Le Gourmand Magazine a remporté le Stack Awards en 2015. C’est un prix décerné aux magazines indépendants mis en place par Steven Waston, le founder the « Stack Magazines that matters ». Voici la définition du « magazine indépendant » sur le site internet de STACK : “The chiefs are the makers – the people who take care of the financial decisions are responsible for the magazine’s content or design”. Un magazine indépendant est donc une organisation autonome, autogérée, de la création du concept à la réalisation et à l’esthétique du produit.
Stack propose de livrer chez ses clients les meilleurs magazines indépendants que Steven Waston sélectionne personnellement. Il y a également 30% de remise si on a un abonnement chez Stack. On trouve sur le site de Stack une interview de David Lane qui parle de son aventure avec The Gourmand Magazine. David Lane insiste bien sur la collaboration importante du magazine : artistes, photographes, illustrateurs, designers.
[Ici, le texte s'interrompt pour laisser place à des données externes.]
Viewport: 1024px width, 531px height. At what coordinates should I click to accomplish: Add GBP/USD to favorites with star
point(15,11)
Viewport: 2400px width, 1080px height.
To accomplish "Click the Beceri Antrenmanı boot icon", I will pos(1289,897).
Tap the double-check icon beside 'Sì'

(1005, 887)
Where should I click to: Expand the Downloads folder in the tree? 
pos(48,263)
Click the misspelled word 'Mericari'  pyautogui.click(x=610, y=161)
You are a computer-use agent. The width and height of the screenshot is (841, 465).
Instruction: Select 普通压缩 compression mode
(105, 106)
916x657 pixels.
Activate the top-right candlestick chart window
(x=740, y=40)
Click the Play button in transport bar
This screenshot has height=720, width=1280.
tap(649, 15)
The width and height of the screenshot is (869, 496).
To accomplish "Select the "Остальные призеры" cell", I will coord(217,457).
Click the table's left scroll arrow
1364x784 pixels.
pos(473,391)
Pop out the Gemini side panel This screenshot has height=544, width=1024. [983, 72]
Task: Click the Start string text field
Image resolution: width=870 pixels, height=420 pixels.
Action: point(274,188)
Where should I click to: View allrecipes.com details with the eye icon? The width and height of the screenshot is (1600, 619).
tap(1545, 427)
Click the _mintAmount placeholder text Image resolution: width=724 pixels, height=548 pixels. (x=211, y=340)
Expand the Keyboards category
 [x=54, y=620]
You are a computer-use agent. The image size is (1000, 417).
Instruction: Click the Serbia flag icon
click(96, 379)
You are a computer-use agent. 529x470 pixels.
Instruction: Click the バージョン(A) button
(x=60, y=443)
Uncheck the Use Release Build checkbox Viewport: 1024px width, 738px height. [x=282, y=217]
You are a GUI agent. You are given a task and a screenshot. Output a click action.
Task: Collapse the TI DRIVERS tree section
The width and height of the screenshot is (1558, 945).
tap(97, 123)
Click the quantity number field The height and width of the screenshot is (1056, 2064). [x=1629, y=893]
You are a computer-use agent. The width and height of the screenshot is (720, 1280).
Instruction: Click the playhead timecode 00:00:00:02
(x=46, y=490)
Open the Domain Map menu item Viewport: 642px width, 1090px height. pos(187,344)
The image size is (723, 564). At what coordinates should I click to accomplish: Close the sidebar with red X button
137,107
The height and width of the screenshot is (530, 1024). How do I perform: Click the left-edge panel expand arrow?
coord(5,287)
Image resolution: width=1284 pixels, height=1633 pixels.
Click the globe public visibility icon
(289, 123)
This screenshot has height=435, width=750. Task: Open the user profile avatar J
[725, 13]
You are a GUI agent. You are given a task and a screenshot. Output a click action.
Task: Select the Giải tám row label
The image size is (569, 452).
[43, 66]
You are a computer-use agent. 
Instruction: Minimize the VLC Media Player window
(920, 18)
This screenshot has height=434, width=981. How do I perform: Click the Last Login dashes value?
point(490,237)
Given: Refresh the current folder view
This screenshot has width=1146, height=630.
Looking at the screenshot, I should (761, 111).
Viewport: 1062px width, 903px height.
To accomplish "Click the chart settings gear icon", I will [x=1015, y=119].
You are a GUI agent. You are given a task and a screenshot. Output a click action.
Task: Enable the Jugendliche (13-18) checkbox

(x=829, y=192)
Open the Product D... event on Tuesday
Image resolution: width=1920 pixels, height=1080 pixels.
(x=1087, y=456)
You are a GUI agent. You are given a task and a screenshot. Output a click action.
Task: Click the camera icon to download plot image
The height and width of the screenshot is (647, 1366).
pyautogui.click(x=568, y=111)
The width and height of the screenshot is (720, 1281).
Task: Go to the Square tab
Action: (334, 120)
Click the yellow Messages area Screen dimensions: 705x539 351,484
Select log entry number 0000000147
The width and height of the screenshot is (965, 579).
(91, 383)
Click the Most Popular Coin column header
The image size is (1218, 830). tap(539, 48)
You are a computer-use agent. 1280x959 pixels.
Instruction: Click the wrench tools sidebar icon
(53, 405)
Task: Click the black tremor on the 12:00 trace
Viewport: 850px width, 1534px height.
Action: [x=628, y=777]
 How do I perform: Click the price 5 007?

Sur le site internet de The Gourmand, nous avons accès aux différents « issue » (publications) du magazine. The Gourmand ne dévoile pas entièrement le contenu, il expose la page de couverture ainsi que quelques pages. À droite du magazine : un aperçu du « sommaire » composé de noms d’artistes, cuisiniers, mais aussi des aliments pour nous donner l’eau à la bouche.

Exemple pour le numéro 8 :

Featuring: Alice Waters, Brian Wilson, Yayoi Kusama, Francis Mallmann, Harri Peccinotti, André Chiang, Modernist Tea Time, Food That Gets You High, Olive Oil, A Northern Thai Roadtrip, Prawn Stars and much more...

FUET est un magazine espagnol de Food Design fondé notamment par un duo Eduardo Garcia Llamas et Maria Arranz que l’on peut comparer à The Gourmand pour ses sujets basés non seulement sur la nourriture (recettes, spécialités) mais aussi sur l’art (cinéma). C’est aussi un magazine « collector » tiré à 1000 exemplaires, avec un texte en anglais et en espagnol, il est vendu à dix euros et distribué dans des magasins de vêtements tels que Colette ou des « bookstore » comme celui de la Tate Modern par exemple. Sur leur site internet on trouve notamment un guide (à visée internationale même si l’on trouve beaucoup d’articles sur Madrid), des interviews de cuisiniers et de cuisinières, des « stories », concernant la nourriture et l’art, le site n’est pas simplement une plateforme qui représente le magazine. Leur site est une sorte d’instagram plus complexe puisqu’il y a des articles et non pas seulement des ashtags.  D’ailleurs on ne peut pas commander le magazine directement via le site internet, il faut aller sur www.ilovepaper.co qui est un distributeur représentants d’autres magazines indépendants.